Riyadh doesn’t feel like a city bracing for crisis.

Stuck in rush-hour traffic this week, it was easy to forget that the Gulf is in the middle of a conflict that has upended the world economy and the region’s own prospects. Malls are relatively busy. At one restaurant, a Western family sat at the next table. At another, it was a group of men from Qatar. Consumer spending has held up and inflation has barely budged, official data show. Bankers told me that money outflows have not been out of the ordinary.

That was the impression I left with after a week in Riyadh speaking with bankers, economists, and people familiar with the kingdom’s decision-making. A lot could still go wrong in the Iran war, but I’m more optimistic than I expected about how Saudi Arabia is navigating the war.

◆ **WHAT TO DO**:
A: List the groups of people the author of the Riyadh piece says they spoke with during the visit.
B: Write out the Riyadh piece from "Riyadh doesn’t feel" to "navigating the war.", swapping "restaurant" for "café".
C: Answer the following about the Riyadh piece:
(i) How long did the author spend in Riyadh?
(ii) According to official data, how has inflation behaved?
(iii) What did bankers say about money outflows?

◆ **INFORMATION GIVEN**:
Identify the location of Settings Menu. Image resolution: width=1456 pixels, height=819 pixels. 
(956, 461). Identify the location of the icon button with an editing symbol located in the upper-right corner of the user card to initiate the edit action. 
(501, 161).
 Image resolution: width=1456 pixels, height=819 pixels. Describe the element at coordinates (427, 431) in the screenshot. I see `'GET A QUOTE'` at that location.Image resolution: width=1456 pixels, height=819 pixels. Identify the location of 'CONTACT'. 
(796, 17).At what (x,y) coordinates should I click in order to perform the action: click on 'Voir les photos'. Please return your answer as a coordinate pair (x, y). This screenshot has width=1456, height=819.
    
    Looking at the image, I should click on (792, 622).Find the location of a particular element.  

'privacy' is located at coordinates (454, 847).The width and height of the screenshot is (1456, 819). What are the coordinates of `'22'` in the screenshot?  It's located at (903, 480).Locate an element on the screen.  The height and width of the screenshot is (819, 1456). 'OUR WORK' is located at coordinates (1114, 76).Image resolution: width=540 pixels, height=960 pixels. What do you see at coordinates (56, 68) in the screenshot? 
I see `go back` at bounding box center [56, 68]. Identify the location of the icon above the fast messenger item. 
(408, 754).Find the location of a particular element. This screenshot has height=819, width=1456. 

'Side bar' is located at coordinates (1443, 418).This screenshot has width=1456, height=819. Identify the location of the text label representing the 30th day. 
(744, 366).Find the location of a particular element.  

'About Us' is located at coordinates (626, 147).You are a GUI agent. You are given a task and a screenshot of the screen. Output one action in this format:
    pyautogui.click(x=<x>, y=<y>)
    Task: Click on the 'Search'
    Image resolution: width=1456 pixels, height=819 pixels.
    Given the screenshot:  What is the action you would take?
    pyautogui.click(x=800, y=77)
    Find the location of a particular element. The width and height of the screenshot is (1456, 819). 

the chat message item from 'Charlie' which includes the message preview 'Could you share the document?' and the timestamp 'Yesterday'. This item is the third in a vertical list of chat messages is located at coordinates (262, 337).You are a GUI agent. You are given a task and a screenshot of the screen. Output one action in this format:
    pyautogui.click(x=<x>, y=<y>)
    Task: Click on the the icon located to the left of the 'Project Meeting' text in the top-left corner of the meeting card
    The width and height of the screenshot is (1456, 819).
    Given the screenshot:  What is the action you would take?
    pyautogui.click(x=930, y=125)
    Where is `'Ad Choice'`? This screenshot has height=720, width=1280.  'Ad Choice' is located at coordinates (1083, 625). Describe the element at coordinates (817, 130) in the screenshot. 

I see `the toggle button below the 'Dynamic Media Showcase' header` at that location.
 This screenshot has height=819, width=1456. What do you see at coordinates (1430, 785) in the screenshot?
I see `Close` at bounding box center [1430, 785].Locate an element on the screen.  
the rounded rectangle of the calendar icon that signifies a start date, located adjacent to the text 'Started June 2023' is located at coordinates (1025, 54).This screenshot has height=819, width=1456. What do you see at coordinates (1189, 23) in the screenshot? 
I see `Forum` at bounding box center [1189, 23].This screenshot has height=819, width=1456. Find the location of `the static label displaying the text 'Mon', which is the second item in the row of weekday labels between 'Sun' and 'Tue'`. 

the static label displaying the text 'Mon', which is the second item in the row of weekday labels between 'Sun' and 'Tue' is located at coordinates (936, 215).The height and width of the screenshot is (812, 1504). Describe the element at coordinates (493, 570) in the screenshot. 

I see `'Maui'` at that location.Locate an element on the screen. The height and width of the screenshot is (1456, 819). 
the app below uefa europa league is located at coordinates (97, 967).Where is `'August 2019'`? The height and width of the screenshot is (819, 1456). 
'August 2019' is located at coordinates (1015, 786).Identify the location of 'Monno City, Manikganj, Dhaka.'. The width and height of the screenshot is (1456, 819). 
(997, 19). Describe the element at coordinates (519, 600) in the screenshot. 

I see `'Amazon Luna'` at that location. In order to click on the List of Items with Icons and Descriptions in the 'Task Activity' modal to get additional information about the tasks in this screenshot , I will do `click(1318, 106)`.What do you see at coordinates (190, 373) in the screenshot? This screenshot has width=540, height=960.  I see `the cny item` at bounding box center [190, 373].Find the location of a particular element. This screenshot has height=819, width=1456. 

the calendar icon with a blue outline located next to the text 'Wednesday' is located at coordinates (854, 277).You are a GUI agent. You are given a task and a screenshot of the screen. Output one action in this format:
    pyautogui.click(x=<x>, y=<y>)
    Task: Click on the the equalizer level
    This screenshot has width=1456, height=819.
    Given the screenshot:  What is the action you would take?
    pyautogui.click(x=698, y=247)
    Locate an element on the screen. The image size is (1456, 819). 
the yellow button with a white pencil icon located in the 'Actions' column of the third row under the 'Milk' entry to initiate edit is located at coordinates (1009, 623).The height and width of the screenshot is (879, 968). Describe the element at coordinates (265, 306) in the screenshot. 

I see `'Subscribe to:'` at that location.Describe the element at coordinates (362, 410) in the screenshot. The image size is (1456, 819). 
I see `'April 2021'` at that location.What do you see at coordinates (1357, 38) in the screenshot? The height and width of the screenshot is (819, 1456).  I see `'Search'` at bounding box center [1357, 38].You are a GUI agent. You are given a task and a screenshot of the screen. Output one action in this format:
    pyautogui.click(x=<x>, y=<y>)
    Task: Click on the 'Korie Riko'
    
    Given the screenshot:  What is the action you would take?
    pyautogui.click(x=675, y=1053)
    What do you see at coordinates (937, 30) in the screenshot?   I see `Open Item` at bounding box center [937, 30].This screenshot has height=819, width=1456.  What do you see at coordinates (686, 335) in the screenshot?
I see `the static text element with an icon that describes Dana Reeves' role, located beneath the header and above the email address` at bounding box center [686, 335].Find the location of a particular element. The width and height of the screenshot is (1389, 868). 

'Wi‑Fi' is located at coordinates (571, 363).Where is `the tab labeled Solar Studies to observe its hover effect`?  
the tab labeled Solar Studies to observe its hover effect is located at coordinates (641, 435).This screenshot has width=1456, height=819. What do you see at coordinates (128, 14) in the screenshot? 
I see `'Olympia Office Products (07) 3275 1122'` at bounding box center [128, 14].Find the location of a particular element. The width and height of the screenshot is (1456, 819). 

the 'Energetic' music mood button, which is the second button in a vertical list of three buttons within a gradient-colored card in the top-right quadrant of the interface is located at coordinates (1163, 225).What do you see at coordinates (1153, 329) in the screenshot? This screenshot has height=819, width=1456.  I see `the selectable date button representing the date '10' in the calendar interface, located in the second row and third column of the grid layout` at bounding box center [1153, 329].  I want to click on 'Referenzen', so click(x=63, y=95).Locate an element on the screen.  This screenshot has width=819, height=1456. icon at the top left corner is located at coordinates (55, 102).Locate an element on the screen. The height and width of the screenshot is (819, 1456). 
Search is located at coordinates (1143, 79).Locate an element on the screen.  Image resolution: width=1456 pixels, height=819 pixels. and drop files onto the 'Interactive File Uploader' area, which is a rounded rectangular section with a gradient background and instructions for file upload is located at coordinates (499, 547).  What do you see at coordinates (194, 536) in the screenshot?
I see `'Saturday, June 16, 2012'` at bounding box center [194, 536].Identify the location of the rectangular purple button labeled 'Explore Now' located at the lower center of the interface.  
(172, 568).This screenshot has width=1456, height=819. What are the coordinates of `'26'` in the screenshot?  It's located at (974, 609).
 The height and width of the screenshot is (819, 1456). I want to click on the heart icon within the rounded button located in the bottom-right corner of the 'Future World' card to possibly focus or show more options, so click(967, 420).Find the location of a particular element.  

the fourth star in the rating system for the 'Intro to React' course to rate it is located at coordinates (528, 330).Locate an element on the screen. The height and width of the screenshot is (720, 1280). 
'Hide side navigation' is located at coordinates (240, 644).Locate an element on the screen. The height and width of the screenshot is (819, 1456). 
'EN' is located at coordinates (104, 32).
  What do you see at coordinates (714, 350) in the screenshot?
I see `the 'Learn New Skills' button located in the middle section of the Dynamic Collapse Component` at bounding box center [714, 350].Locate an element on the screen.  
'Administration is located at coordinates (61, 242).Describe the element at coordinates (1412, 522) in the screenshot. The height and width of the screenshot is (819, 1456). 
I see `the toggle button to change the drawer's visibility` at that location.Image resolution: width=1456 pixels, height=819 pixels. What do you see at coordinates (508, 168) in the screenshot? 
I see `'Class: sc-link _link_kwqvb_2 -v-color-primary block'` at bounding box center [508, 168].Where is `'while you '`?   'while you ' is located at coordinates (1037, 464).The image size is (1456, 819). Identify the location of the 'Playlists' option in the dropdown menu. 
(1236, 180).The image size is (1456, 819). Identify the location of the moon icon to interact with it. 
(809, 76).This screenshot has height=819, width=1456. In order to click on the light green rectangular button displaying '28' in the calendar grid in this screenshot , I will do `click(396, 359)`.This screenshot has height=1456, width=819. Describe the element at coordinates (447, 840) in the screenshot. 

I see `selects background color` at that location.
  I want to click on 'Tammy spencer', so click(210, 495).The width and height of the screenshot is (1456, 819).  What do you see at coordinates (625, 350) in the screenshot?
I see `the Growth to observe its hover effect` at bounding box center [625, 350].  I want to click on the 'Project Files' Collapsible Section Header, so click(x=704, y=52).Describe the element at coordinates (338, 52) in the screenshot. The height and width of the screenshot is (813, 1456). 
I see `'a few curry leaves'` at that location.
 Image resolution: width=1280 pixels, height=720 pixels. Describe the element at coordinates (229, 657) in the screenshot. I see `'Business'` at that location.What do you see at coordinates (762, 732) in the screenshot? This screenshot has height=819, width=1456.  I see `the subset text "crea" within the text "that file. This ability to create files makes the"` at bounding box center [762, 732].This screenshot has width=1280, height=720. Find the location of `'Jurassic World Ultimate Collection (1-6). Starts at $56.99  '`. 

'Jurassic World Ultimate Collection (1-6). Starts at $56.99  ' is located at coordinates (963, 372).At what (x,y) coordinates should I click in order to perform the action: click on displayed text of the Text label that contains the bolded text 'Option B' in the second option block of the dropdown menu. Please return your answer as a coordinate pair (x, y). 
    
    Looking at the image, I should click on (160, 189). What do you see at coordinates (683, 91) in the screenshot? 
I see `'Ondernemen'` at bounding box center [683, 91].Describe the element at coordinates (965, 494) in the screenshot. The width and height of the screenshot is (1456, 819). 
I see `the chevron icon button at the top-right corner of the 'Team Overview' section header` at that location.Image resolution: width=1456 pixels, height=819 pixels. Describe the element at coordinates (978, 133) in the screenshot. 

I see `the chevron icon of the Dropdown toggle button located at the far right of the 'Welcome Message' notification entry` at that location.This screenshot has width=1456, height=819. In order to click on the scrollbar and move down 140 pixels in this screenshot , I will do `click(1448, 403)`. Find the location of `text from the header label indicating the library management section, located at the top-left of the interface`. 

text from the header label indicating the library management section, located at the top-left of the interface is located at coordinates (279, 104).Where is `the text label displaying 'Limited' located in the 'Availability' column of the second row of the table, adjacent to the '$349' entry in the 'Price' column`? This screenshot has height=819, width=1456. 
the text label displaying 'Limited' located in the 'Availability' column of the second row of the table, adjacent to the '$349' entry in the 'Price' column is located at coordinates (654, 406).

◆ **FINAL ANSWERS**:
A:
Bankers
Economists
People familiar with the kingdom's decision-making

B:
Riyadh doesn’t feel like a city bracing for crisis.

Stuck in rush-hour traffic this week, it was easy to forget that the Gulf is in the middle of a conflict that has upended the world economy and the region’s own prospects. Malls are relatively busy. At one café, a Western family sat at the next table. At another, it was a group of men from Qatar. Consumer spending has held up and inflation has barely budged, official data show. Bankers told me that money outflows have not been out of the ordinary.

That was the impression I left with after a week in Riyadh speaking with bankers, economists, and people familiar with the kingdom’s decision-making. A lot could still go wrong in the Iran war, but I’m more optimistic than I expected about how Saudi Arabia is navigating the war.

C:
(i) A week.
(ii) It has barely budged.
(iii) They have not been out of the ordinary.